Work item » What you return must match the listing below exactly.
BEGIN
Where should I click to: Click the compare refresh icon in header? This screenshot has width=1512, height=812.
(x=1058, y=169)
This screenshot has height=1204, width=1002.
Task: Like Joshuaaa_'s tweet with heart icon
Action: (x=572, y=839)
END
Result of this task »
Where should I click to: Click the compare refresh icon in header? This screenshot has width=1512, height=812.
(x=1058, y=169)
This screenshot has height=1204, width=1002.
Task: Like Joshuaaa_'s tweet with heart icon
Action: (x=572, y=839)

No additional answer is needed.